What to work on ▸
Format the part of the material that opens with the line containing "Click the report" and closes with the line containing "Action: (1443, 90)" as a two-column CSV with the columns text and answer, one row for each text and its answer. Put each value in one quoted field and turn any line breaks inside it into spaces.

***** Records provided

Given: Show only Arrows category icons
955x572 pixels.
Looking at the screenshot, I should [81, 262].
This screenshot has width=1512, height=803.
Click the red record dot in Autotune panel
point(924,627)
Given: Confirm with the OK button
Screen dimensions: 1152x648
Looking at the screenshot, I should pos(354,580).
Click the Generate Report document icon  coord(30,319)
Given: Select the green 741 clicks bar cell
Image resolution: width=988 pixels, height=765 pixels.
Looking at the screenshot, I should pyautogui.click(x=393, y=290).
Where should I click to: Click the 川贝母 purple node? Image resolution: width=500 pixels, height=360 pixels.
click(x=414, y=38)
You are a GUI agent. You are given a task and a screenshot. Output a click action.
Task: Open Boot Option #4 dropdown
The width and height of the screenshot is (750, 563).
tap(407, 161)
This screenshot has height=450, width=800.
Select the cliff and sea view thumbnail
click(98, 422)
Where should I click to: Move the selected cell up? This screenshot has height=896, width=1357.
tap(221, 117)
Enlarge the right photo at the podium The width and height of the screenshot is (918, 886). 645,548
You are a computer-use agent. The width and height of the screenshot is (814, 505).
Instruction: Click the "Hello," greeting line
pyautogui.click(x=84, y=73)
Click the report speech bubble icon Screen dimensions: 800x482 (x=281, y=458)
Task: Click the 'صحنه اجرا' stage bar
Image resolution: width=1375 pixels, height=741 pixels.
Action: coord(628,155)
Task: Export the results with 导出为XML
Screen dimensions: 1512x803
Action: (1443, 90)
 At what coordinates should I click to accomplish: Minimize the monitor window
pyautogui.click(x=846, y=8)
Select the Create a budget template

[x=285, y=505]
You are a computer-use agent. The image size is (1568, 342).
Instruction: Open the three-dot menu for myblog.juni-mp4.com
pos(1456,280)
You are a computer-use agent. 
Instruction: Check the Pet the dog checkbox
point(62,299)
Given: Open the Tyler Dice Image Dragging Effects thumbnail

**********

In response ▸
text,answer
"Click the report speech bubble icon Screen dimensions: 800x482","(x=281, y=458)"
"Task: Click the 'صحنه اجرا' stage bar Image resolution: width=1375 pixels, height=741 pixels.","Action: coord(628,155)"
"Task: Export the results with 导出为XML Screen dimensions: 1512x803","Action: (1443, 90)"